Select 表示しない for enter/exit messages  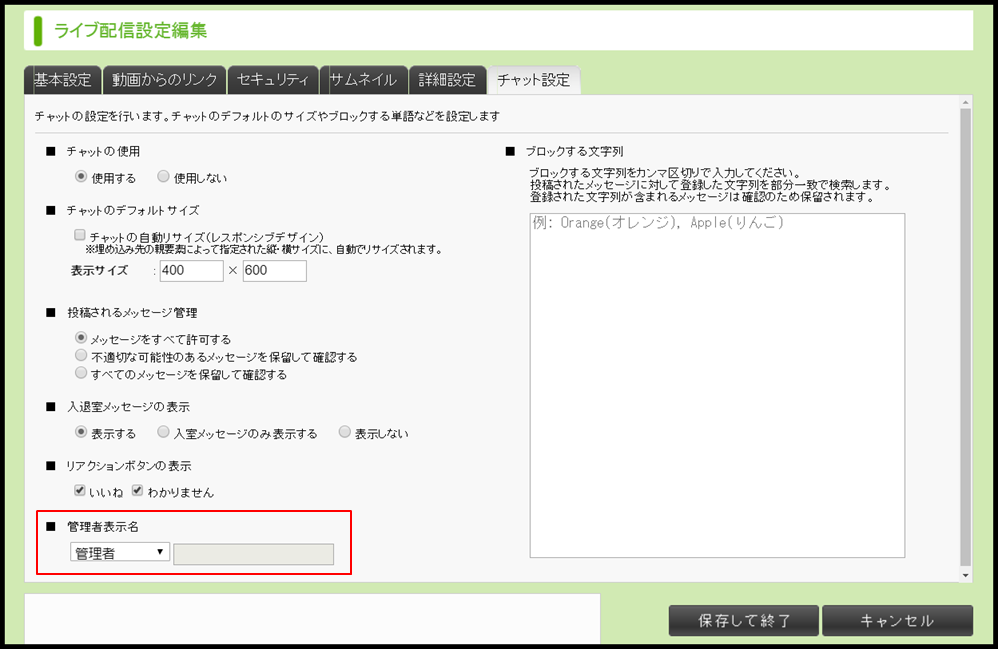(x=344, y=432)
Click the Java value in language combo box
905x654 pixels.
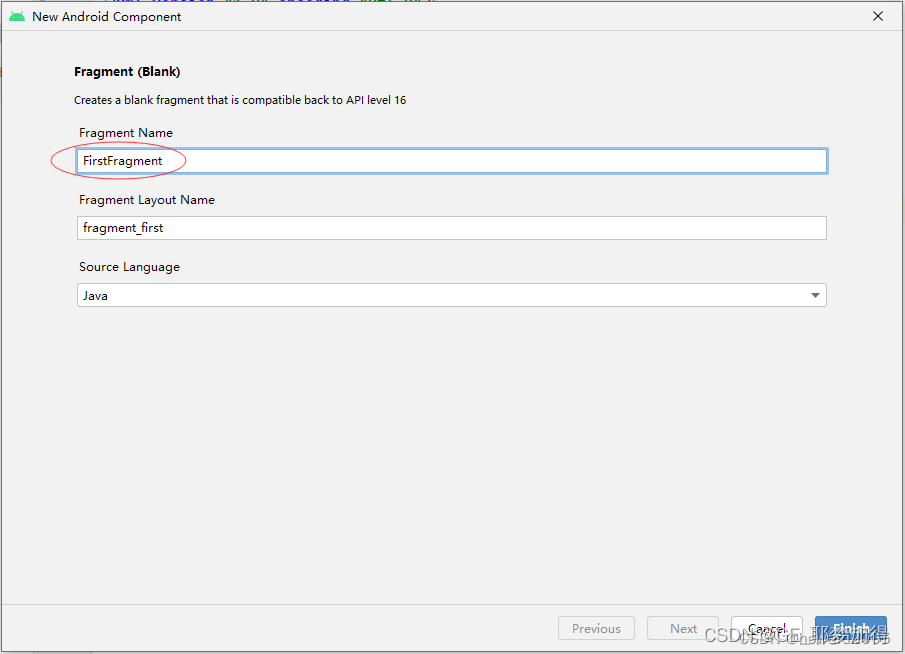click(96, 296)
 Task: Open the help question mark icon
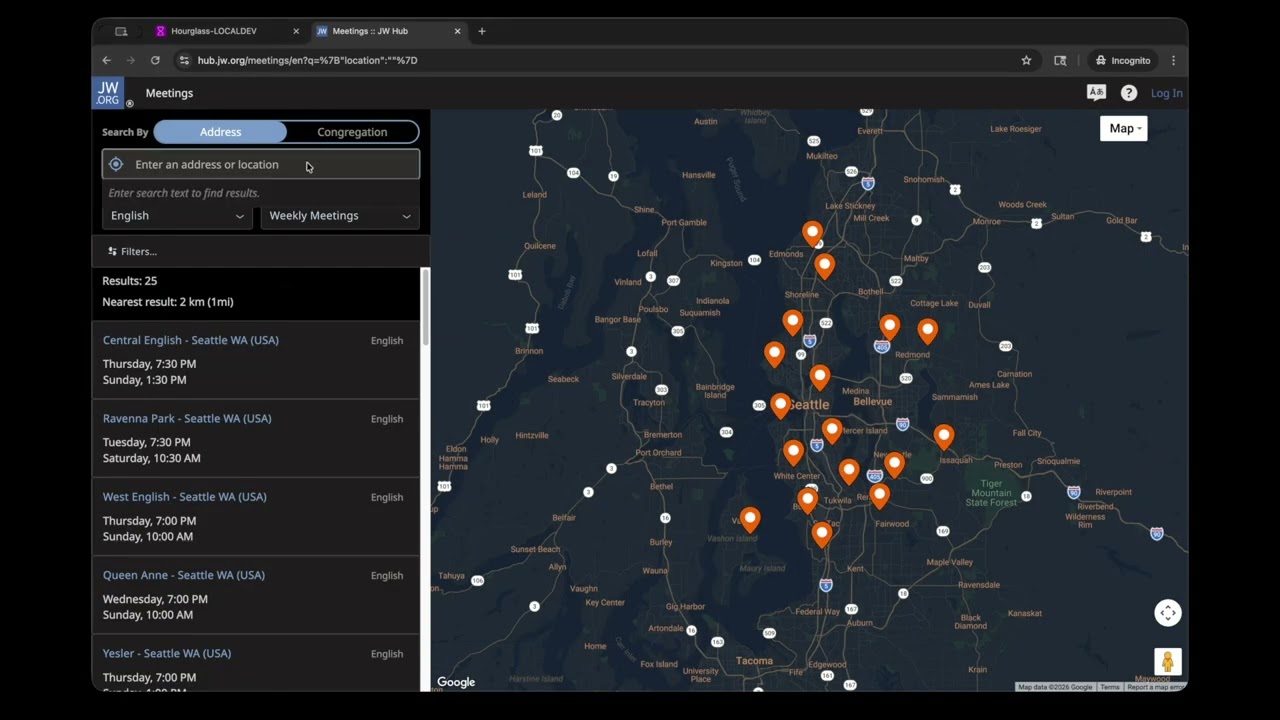pos(1128,93)
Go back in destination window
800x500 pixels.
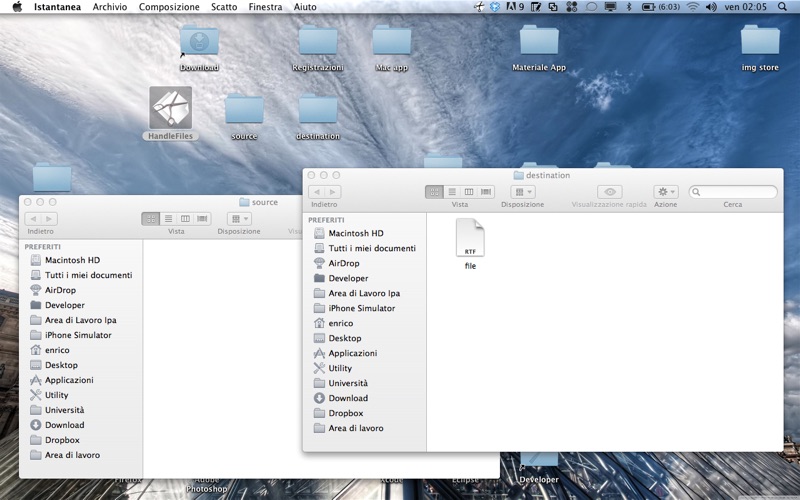point(316,192)
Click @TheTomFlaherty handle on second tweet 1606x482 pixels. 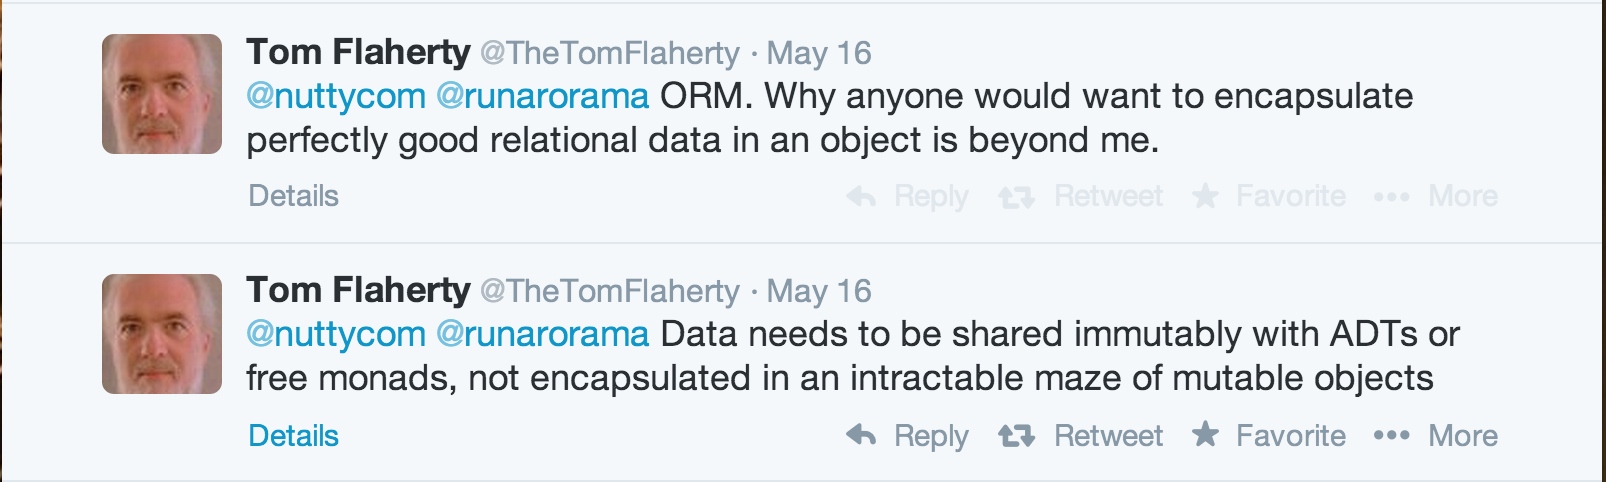click(610, 291)
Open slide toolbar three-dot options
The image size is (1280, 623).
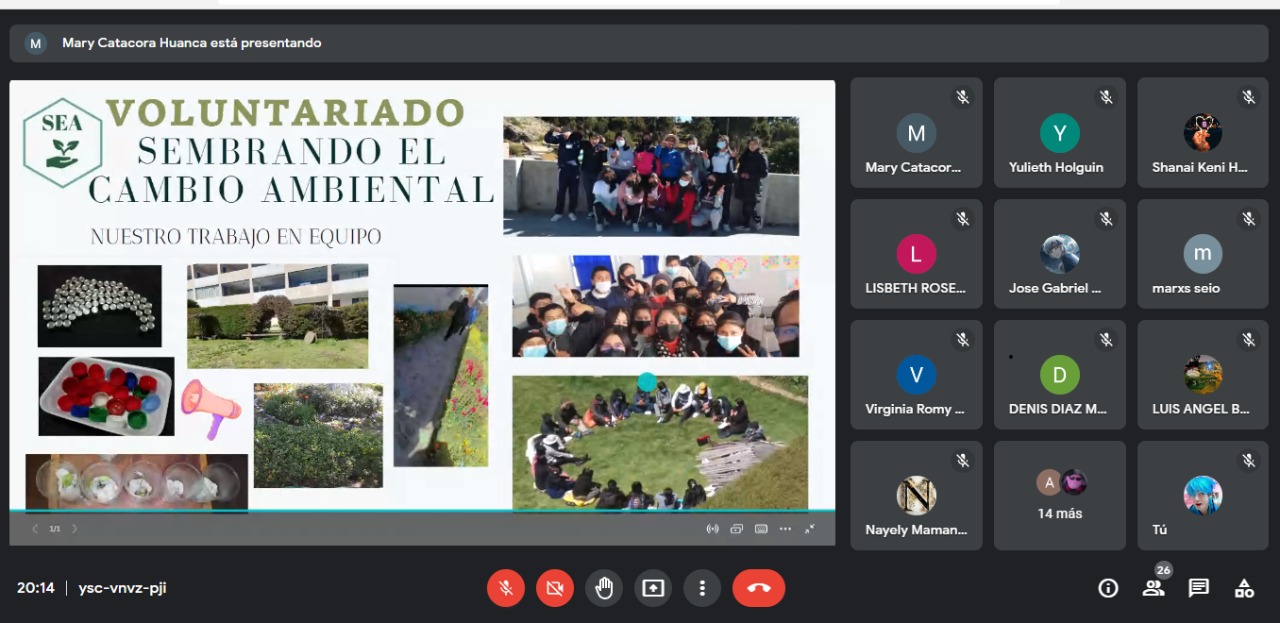coord(785,529)
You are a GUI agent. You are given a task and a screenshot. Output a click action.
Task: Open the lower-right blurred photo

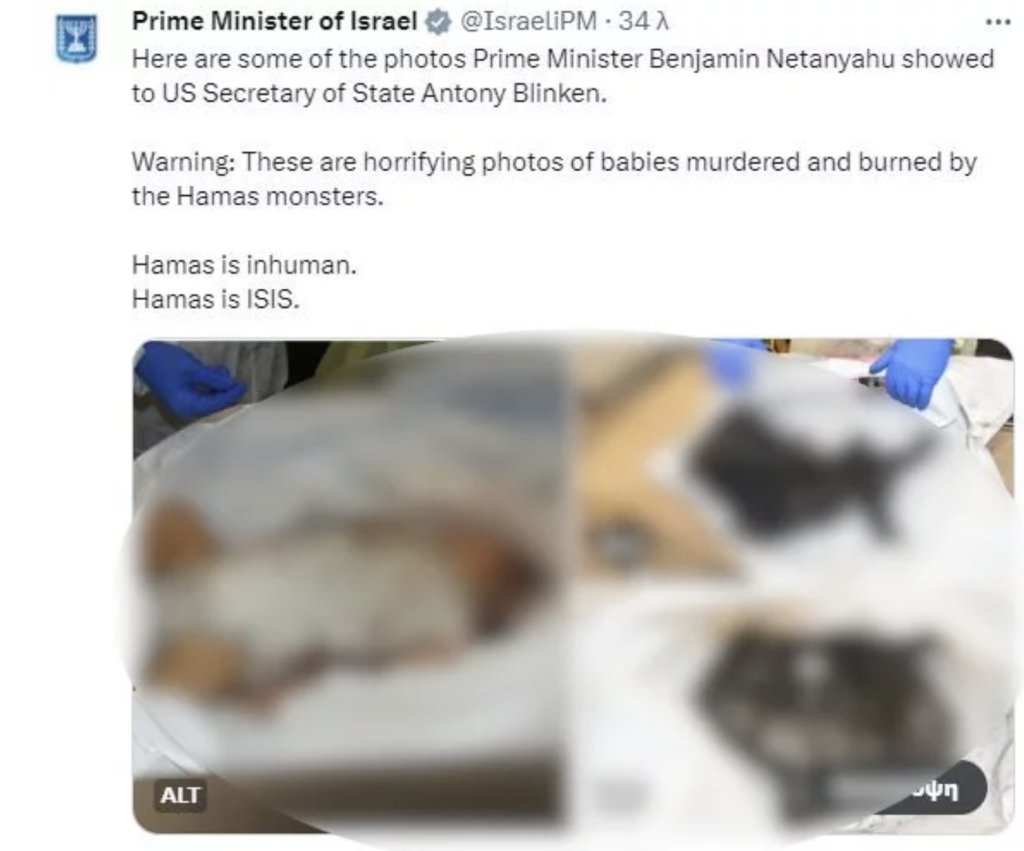793,711
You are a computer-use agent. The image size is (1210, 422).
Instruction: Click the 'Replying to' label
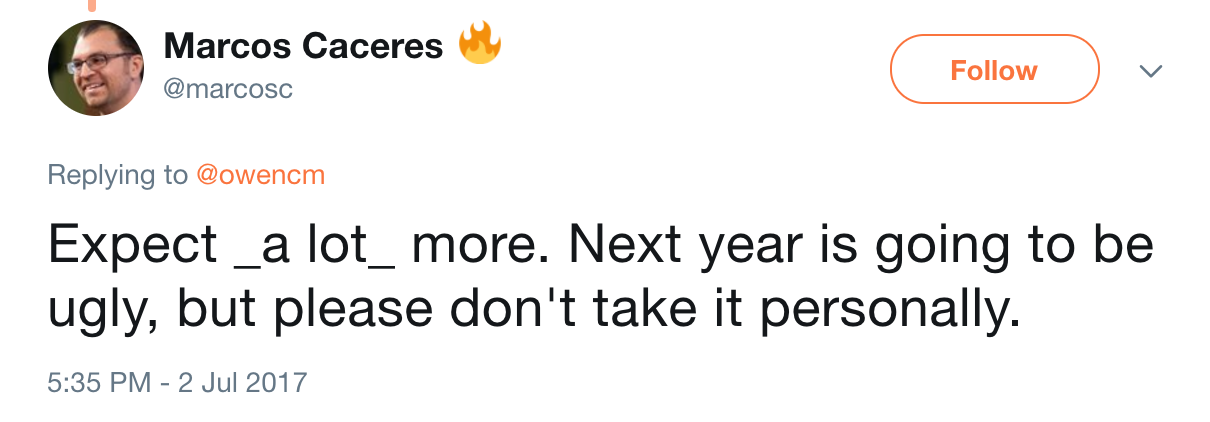click(117, 176)
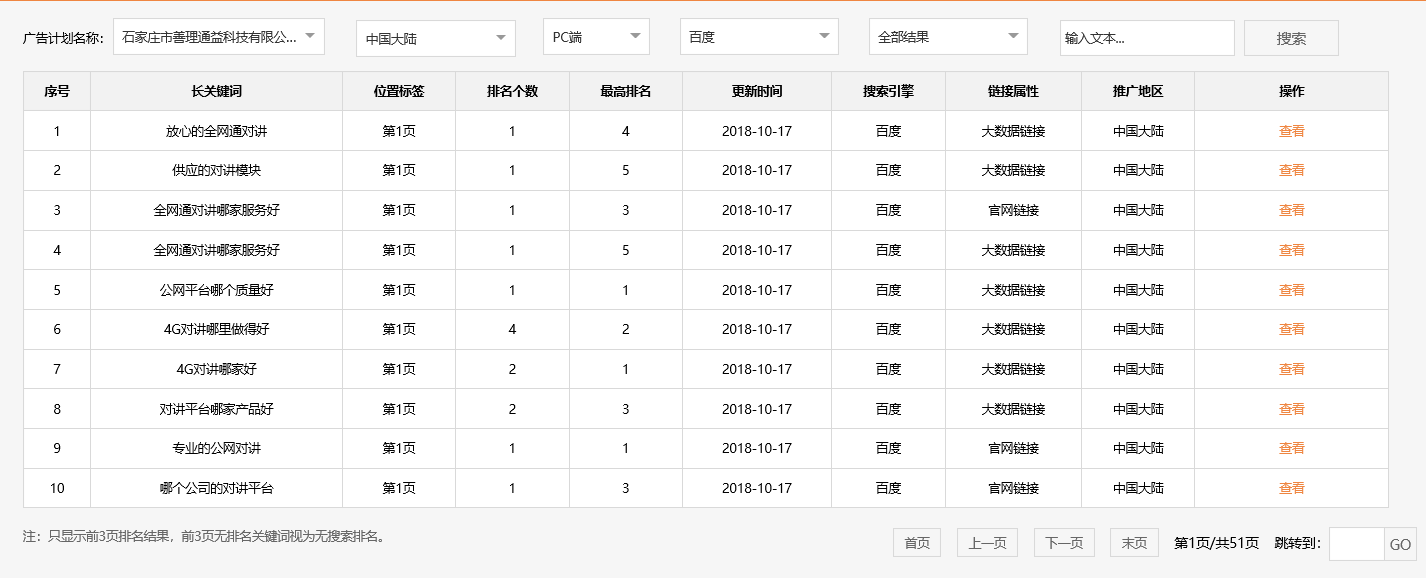Go to first page via 首页
Viewport: 1426px width, 578px height.
click(x=916, y=542)
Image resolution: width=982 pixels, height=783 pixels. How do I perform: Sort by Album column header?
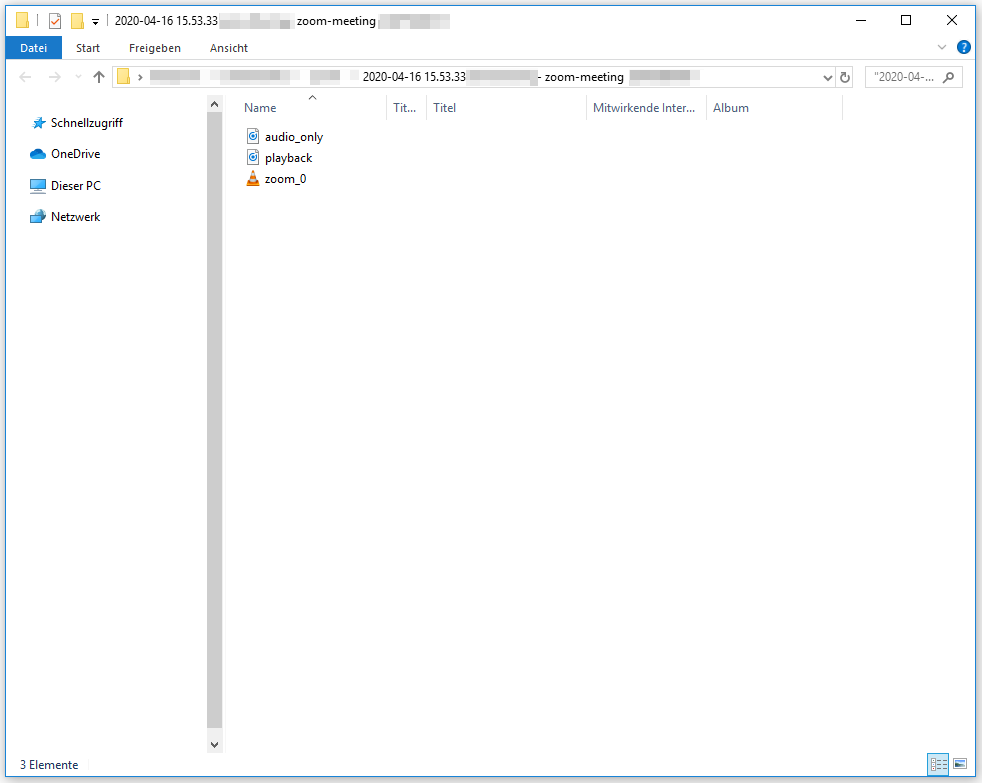731,108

# # #

Please transcribe, with no additions, the lines starting at the one that contains "You are a GUI" and running through the last line of the entries, inclusive. Leave the pictures out.

ANSWER AREA:
You are a GUI agent. You are given a task and a screenshot. Output a click action.
Task: Open the lower-right blurred photo

793,711
You are a computer-use agent. The image size is (1210, 422).
Instruction: Click the 'Replying to' label
click(117, 176)
Go to first page via 首页
Viewport: 1426px width, 578px height.
click(x=916, y=542)
Image resolution: width=982 pixels, height=783 pixels. How do I perform: Sort by Album column header?
731,108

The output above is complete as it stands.